Most recently, Russia also successfully test-fired the Zircon from a Yasen Class nuclear powered submarine, the Severodvinsk, in the Barents Sea on 04 October this year. Russia has thus successfully added the Zircon to its existing arsenal of hypersonic weapons, which includes the Avangard HGV, with a claimed range of over 6000 km and a top speed of Mach 27, that can be carried as a MIRV payload aboard existing Russian ICBMs and the Kinzhal air launched, nuclear capable HCM, with a claimed range in excess of 2000 km and a top speed of Mach 10. The Avangard entered service with the Russian Armed Forces in December 2019, while live-tests of the Kinzhal are still ongoing.
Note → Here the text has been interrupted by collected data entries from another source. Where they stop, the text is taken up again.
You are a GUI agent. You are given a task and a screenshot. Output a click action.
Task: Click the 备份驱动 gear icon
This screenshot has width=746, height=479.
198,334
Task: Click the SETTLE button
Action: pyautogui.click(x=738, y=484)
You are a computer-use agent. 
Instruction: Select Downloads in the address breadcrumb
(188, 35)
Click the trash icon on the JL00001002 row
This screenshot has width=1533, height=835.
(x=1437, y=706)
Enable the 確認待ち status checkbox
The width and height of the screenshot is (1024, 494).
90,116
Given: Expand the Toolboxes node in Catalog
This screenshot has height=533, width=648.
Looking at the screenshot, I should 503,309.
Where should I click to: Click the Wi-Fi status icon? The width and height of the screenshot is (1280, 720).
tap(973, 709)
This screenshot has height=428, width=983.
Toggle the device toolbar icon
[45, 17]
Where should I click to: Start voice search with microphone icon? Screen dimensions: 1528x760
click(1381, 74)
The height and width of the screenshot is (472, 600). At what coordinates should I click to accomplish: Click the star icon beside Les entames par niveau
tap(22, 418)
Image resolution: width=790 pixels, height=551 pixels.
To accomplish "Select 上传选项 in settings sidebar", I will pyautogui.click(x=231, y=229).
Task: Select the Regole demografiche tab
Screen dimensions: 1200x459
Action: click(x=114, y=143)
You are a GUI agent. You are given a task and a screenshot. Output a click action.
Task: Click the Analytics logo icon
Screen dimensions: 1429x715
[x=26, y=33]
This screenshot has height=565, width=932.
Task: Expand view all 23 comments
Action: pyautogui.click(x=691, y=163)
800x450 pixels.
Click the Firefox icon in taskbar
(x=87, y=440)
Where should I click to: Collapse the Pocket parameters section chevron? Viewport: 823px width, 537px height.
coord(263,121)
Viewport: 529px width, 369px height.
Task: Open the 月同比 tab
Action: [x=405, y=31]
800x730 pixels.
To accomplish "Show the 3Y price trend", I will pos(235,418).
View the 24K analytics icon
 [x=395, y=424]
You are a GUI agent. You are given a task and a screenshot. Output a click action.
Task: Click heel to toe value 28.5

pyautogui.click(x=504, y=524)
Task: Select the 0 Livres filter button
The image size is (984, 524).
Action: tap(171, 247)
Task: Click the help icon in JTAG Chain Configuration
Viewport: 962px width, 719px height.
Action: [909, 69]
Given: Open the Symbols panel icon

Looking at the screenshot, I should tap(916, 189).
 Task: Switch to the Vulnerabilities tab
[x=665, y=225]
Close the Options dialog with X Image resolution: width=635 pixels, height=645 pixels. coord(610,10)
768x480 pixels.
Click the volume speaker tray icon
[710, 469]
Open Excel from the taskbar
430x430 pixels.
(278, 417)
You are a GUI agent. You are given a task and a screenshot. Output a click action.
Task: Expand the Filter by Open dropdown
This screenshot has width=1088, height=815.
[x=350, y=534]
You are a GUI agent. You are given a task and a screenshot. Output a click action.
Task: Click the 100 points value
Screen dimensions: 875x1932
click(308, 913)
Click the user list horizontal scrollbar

Hypersonic weapons development and testing have been in the limelight in the recent months, with a number of countries showcasing their missiles being fired in presence of their national leaders. The public announcement of successful tests often witnessed by the top political leadership of nations underscores the huge role these missiles are poised to play in foreign policy and warfare in the years to come. The traditional notions of deterrence will have to be rethought as the impact of hypersonic weapons on geopolitics is closer than what has been anticipated after the spate of test firings have come into public domain.
Most major powers, including Russia, China and the US have been racing to develop hypersonic missile – a missile system so fast that it cannot be intercepted by any current missile defence system. The weapon is a technological marvel, but is a cause of concern as many so-called rogue nations like North Korea have also declared possession of hypersonic missile technology.
While even ballistic missiles in their terminal phase regularly reach hypersonic speeds, it is evident from the above that development hypersonic cruise/glide technology is the present focus amongst a plethora of Nations-an advancement that was bound to follow the development and deployment of the seemingly impenetrable ‘shield’ offered by Ballistic Missile Defence (BMD) Systems in service with various countries. Presently, US, Russia, China, UK, France, India and Brazil are some of the countries pursuing the HCM/ HGV technology, either individually or in collaboration.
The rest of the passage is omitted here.